[The task]: Copy exactly the line containing "Task: Click the" and all the lines that follow it to the end of the records, minus the pictures.
= = = = = = =
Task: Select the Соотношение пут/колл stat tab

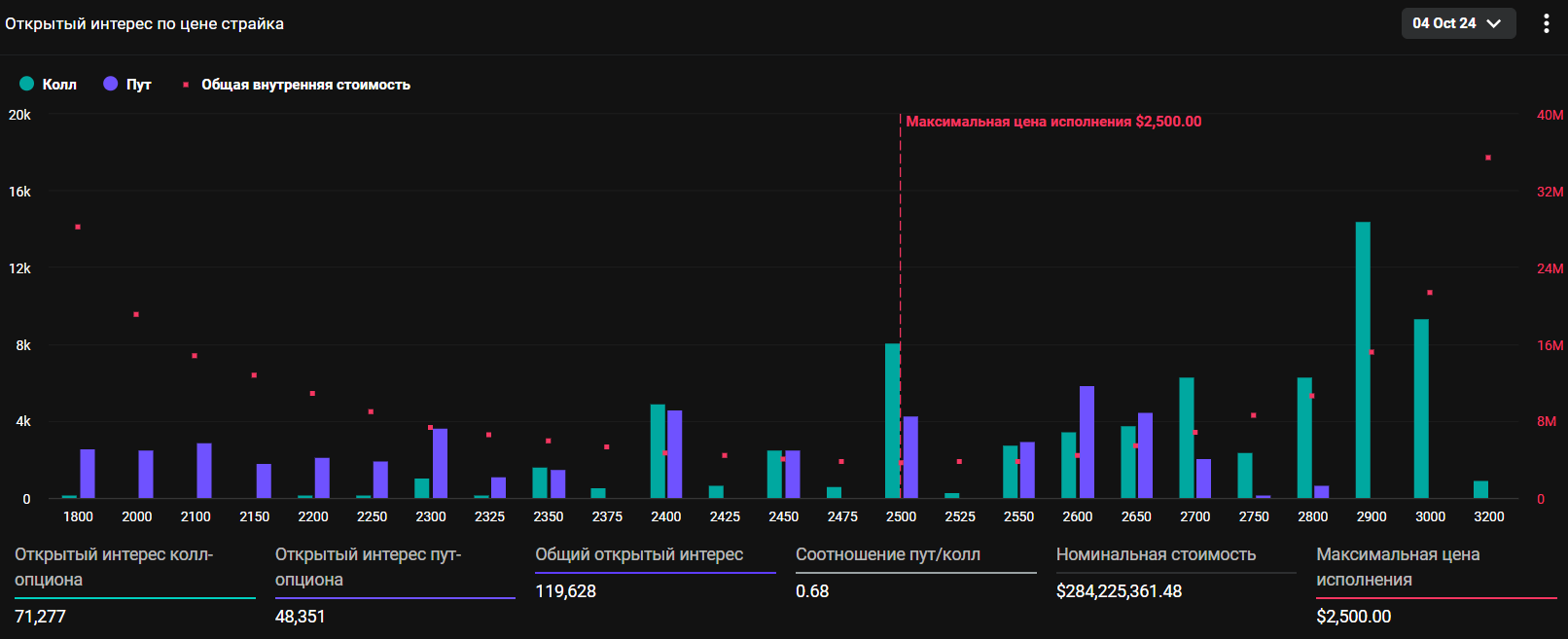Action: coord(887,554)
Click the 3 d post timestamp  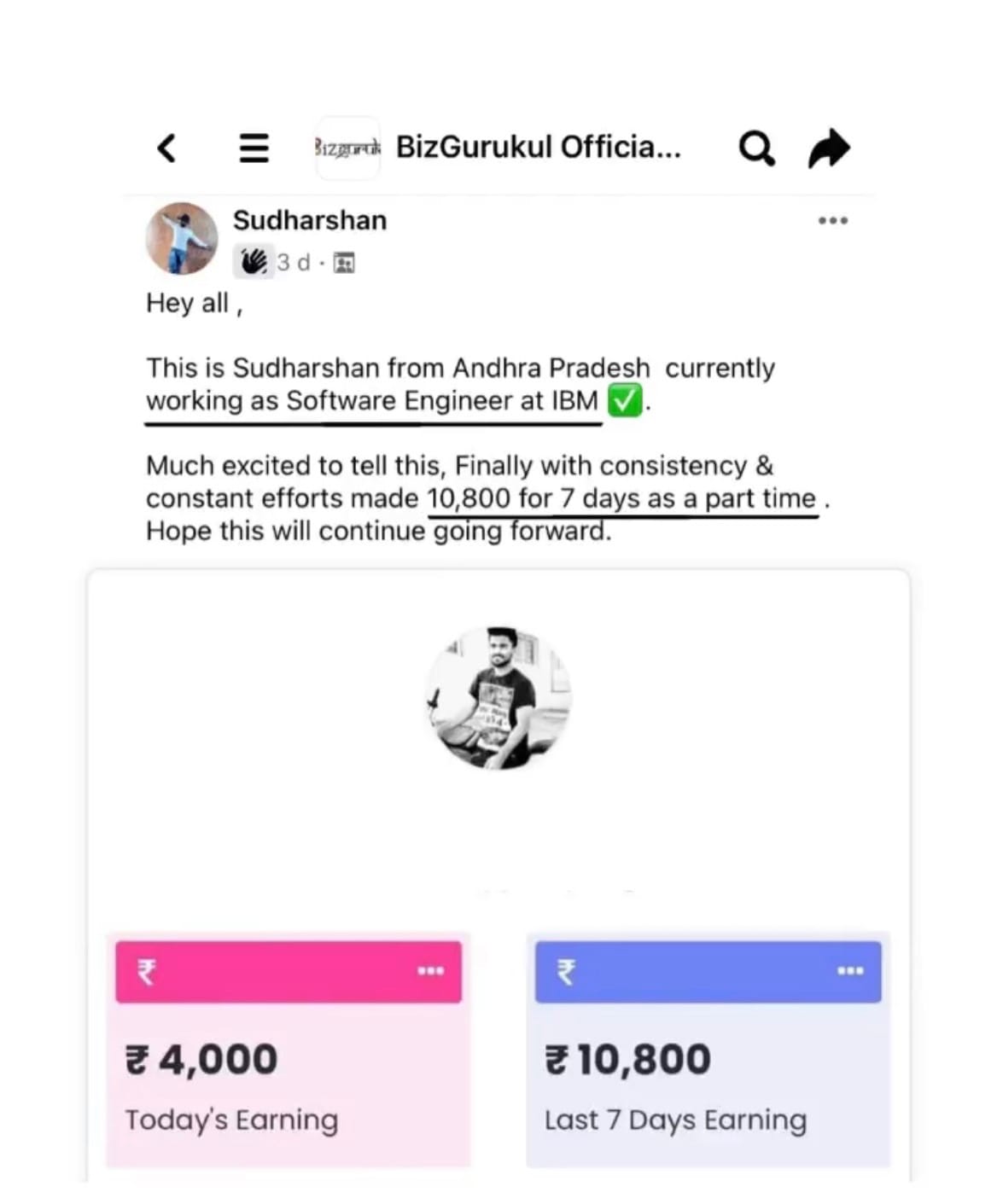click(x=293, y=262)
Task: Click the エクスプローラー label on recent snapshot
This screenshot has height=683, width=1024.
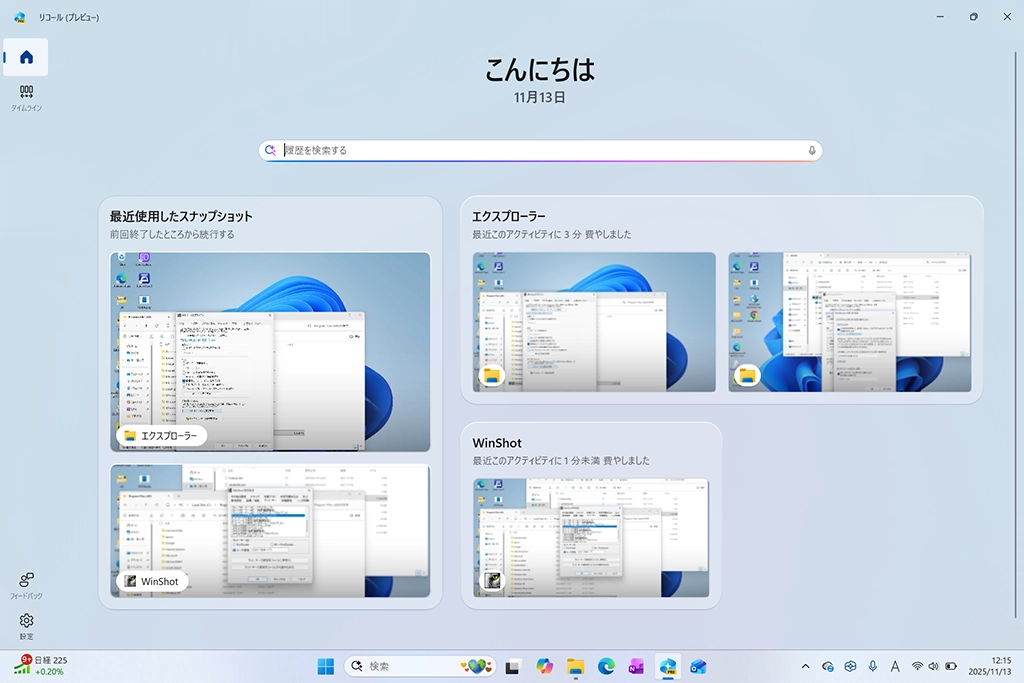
= = = = = = =
[Answer section]:
Task: Click the エクスプローラー label on recent snapshot
This screenshot has height=683, width=1024.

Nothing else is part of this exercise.